# Material for this exercise:

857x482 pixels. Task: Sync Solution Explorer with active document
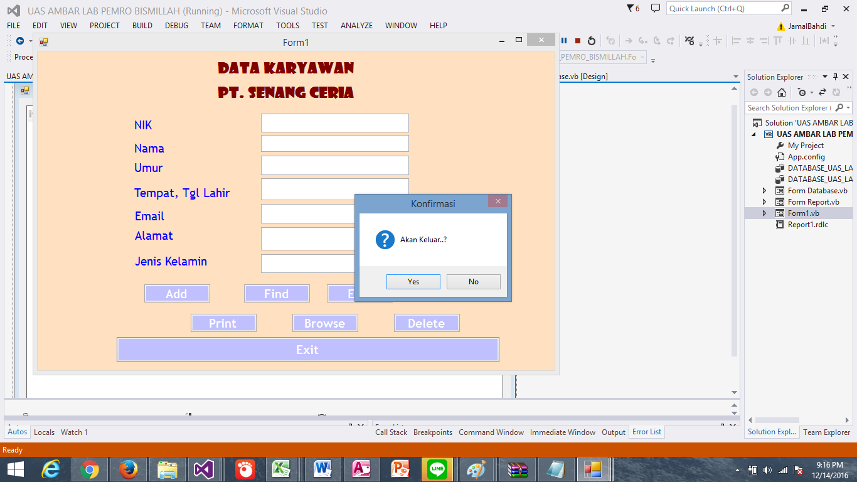822,92
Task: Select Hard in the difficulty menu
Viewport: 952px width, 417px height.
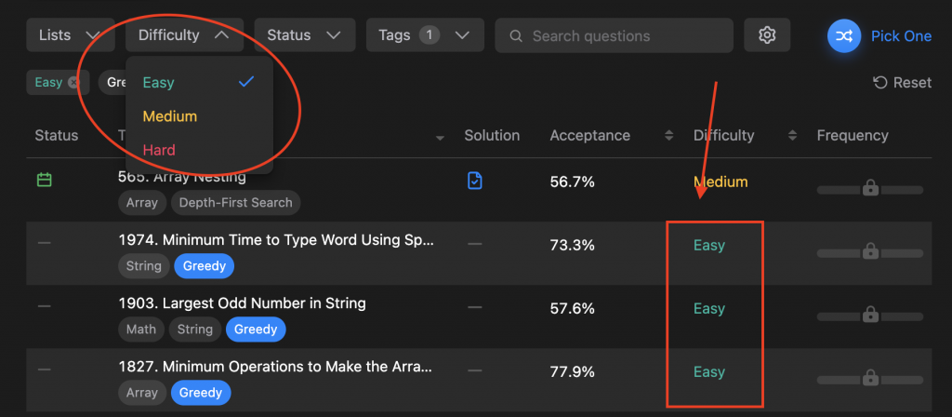Action: click(x=159, y=150)
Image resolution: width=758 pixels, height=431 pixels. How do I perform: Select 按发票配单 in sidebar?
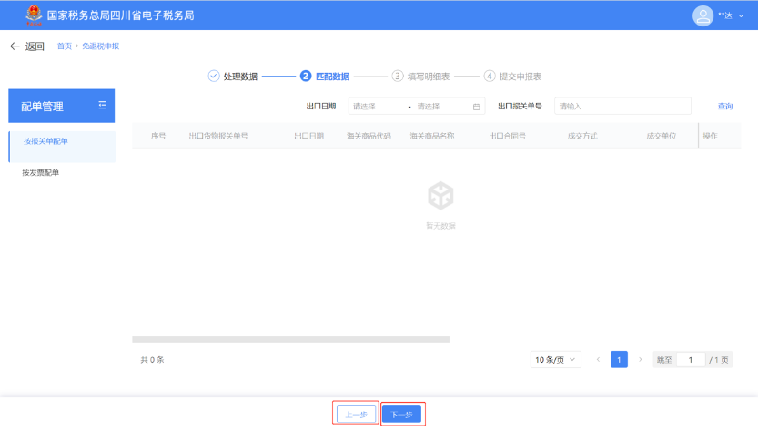[x=41, y=172]
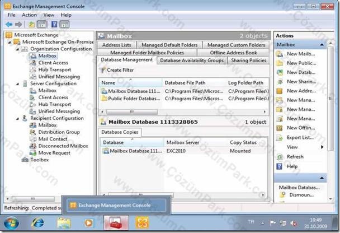Select the Public Folder Database row
Viewport: 340px width, 233px height.
(183, 99)
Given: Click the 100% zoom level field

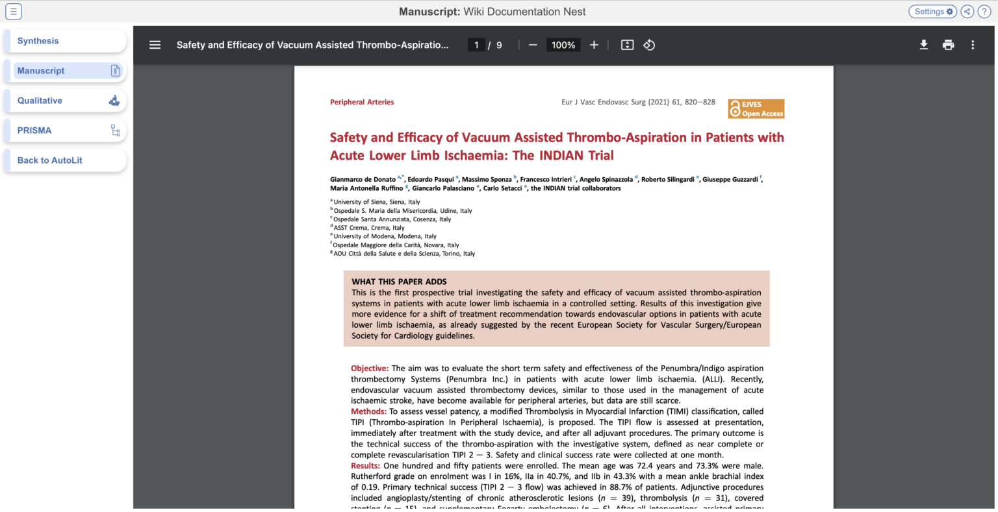Looking at the screenshot, I should click(x=563, y=45).
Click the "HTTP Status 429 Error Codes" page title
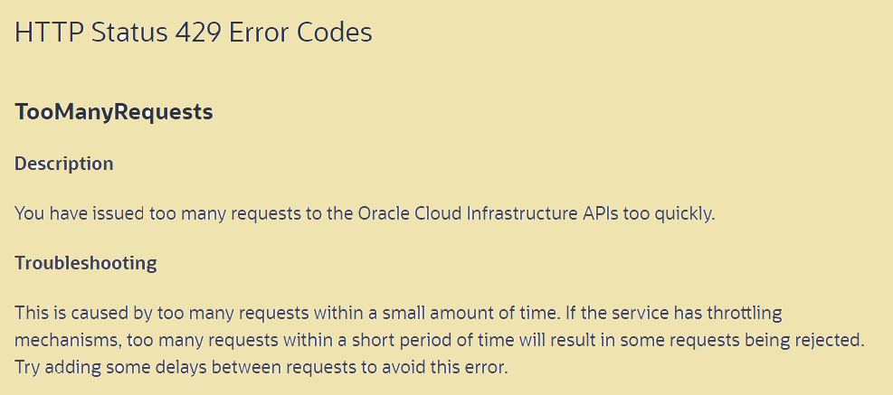 194,33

# Aim of the task:
Repeat all of the entries word for word, but omit the pictures.

# Expected answer:
857x482 pixels. Task: Sync Solution Explorer with active document
822,92
Task: Select Hard in the difficulty menu
Viewport: 952px width, 417px height.
Action: click(x=159, y=150)
Image resolution: width=758 pixels, height=431 pixels. How do I perform: Select 按发票配单 in sidebar?
[x=41, y=172]
Select the Public Folder Database row
Viewport: 340px width, 233px height.
(183, 99)
Given: Click the 100% zoom level field

Looking at the screenshot, I should click(x=563, y=45).
Click the "HTTP Status 429 Error Codes" page title
 194,33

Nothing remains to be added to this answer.